[Data to process Boundary: Start]

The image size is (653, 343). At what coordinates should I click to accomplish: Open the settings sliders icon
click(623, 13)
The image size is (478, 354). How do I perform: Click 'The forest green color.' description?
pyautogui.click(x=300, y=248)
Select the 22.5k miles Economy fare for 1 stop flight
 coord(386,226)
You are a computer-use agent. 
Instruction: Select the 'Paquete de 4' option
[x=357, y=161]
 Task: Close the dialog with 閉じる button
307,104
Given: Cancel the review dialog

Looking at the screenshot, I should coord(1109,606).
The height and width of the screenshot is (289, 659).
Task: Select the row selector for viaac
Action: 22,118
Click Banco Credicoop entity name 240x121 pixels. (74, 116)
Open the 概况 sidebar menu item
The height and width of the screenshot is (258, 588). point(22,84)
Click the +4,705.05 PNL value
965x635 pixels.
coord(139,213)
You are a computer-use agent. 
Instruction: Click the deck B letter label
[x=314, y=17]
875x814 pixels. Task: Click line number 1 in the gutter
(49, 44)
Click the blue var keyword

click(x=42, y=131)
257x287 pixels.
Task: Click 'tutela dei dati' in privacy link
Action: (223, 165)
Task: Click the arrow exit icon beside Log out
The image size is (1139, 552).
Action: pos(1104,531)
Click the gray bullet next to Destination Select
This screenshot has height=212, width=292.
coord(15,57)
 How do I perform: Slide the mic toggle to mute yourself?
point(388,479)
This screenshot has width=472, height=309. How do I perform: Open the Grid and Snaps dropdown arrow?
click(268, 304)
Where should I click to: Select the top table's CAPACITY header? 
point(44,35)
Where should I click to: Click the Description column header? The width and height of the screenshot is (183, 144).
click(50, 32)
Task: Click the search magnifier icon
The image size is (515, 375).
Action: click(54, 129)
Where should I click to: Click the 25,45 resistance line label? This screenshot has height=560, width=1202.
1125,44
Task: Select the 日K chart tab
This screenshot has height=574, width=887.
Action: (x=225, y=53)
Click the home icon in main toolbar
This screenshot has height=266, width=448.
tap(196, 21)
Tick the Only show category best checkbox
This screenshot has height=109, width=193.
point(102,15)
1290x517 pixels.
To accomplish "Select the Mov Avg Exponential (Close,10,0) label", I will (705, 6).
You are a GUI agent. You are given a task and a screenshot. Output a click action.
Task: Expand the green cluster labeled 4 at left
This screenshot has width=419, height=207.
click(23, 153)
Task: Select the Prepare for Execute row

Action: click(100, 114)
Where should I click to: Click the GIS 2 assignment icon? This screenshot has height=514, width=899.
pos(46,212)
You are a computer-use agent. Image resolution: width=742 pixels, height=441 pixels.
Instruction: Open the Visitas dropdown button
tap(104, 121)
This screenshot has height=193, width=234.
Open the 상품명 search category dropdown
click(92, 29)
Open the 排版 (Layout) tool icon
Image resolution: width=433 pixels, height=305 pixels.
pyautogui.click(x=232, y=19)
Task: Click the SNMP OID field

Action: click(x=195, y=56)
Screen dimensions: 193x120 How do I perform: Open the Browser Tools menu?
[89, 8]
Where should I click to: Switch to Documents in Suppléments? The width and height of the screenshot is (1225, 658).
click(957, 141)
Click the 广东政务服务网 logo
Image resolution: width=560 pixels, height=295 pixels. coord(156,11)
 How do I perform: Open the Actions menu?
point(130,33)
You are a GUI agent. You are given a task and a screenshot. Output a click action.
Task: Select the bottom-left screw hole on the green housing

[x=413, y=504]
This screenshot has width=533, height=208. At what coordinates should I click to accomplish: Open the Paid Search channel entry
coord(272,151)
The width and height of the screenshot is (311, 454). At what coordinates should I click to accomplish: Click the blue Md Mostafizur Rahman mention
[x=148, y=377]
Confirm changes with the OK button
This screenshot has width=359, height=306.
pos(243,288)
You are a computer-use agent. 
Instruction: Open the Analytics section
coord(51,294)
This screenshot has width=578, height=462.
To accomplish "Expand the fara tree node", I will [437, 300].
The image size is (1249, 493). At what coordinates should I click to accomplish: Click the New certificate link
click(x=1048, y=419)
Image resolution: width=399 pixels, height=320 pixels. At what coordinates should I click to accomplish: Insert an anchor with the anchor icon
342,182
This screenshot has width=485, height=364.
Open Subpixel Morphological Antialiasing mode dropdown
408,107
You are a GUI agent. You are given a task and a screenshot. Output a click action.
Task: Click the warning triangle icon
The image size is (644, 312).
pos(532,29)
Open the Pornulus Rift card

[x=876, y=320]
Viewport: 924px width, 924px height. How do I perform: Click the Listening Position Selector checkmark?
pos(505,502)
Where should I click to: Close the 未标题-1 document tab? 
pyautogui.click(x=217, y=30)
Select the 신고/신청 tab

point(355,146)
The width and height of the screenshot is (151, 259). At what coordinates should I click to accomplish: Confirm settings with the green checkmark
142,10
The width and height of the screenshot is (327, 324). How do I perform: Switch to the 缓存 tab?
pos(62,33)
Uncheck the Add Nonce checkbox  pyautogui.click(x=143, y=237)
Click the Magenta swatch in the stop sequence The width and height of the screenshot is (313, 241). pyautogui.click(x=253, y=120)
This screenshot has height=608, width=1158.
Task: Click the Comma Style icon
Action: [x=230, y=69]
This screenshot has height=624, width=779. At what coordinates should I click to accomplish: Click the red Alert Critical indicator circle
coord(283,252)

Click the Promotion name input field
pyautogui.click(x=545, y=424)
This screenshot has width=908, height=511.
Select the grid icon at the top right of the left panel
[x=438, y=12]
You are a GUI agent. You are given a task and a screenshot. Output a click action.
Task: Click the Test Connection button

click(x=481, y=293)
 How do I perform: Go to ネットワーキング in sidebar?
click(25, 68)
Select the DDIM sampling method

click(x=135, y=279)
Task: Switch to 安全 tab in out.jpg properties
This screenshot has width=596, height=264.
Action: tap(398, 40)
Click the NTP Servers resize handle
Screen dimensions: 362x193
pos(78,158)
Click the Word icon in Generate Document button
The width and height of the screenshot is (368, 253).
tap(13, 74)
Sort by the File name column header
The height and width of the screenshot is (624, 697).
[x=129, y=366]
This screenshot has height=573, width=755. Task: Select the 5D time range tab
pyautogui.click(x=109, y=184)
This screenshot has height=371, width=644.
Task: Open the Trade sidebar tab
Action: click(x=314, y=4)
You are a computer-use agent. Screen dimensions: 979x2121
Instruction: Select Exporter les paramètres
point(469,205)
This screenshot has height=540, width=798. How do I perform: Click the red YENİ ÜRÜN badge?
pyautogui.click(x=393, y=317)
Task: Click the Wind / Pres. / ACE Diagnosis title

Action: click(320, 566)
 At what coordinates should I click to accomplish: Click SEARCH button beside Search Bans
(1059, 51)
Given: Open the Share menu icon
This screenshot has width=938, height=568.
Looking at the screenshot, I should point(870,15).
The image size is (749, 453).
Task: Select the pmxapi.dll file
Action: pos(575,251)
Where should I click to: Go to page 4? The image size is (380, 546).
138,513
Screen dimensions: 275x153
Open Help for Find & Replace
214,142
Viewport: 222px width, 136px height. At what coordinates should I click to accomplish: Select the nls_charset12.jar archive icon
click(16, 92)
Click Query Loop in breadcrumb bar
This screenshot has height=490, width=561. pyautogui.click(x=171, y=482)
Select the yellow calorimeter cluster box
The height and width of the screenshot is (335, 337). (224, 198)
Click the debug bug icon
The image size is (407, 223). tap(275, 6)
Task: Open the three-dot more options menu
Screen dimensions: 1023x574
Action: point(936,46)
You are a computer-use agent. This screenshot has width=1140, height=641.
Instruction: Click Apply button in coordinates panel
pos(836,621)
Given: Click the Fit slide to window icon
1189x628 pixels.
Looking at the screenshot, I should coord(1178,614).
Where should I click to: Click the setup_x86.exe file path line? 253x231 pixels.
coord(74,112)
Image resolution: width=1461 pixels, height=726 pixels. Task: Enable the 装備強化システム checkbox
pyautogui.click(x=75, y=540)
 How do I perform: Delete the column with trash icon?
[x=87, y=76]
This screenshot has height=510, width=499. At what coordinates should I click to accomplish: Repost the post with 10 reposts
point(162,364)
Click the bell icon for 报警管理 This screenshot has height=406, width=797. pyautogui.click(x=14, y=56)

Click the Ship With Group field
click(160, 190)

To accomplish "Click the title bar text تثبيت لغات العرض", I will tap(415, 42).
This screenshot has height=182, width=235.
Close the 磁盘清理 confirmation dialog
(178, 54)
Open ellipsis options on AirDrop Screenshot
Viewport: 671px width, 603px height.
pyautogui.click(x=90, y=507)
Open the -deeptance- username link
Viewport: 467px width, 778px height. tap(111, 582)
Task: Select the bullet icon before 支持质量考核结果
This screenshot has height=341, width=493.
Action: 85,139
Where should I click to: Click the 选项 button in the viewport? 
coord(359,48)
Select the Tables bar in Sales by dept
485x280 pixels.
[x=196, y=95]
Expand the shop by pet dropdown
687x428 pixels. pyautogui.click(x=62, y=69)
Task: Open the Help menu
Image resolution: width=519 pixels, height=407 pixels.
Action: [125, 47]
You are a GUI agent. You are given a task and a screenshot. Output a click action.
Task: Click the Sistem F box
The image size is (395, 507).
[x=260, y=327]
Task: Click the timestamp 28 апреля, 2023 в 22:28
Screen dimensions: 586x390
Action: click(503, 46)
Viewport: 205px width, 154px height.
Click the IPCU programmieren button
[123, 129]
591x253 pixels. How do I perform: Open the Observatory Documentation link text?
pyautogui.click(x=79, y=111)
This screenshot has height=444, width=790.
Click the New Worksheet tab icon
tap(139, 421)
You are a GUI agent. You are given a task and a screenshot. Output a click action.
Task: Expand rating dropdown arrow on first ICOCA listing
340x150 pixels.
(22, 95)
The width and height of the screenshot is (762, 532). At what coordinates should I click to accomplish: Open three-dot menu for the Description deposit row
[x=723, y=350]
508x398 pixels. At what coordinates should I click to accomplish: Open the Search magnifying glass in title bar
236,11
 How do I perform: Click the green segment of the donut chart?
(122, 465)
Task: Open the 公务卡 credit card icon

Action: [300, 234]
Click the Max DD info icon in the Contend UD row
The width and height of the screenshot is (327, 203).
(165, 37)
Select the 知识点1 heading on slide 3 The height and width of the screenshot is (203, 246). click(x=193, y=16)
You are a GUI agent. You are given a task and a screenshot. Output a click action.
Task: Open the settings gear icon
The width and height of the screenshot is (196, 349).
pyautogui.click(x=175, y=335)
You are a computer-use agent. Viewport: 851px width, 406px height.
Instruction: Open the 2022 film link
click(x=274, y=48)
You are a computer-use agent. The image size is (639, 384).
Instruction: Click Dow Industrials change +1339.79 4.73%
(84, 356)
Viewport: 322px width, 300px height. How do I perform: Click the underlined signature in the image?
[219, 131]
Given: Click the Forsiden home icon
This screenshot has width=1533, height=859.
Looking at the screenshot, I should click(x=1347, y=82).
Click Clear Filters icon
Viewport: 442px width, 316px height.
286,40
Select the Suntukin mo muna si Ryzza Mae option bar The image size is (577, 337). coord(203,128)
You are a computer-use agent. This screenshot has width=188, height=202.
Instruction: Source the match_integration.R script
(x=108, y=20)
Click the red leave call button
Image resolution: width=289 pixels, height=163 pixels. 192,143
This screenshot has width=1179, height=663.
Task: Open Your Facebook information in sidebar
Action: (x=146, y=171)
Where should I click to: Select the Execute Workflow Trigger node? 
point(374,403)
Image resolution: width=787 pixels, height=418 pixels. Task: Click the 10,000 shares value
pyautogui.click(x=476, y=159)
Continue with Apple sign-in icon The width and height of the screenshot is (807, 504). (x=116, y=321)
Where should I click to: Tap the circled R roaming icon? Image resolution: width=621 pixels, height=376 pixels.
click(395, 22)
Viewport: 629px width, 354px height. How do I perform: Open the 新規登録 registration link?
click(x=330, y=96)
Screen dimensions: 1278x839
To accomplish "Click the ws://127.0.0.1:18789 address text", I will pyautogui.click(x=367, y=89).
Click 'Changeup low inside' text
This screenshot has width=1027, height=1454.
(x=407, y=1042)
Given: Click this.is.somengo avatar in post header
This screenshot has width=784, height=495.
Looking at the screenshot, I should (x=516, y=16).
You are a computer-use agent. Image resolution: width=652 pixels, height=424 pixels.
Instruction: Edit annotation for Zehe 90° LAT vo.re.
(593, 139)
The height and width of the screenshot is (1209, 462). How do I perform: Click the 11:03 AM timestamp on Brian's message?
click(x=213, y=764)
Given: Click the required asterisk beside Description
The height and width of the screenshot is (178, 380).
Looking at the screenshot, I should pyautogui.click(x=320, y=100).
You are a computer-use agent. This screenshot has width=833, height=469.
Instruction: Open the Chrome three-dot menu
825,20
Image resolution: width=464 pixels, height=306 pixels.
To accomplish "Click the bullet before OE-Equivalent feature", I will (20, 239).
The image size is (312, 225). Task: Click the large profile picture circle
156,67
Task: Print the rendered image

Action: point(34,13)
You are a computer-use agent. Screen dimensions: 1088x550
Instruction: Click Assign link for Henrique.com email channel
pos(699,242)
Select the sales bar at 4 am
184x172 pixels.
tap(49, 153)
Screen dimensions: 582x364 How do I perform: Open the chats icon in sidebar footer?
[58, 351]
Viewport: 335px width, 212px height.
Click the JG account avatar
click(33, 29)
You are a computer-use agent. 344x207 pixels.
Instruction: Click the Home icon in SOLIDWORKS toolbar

[Data to process Boundary: End]

## Activity
With the line holding "Task: Select the 日K chart tab" as the first and the line holding "1290x517 pixels." as the last, set down that range of the entries above exactly, and nothing else.

## Exercise output
Task: Select the 日K chart tab
This screenshot has height=574, width=887.
Action: (x=225, y=53)
Click the home icon in main toolbar
This screenshot has height=266, width=448.
tap(196, 21)
Tick the Only show category best checkbox
This screenshot has height=109, width=193.
point(102,15)
1290x517 pixels.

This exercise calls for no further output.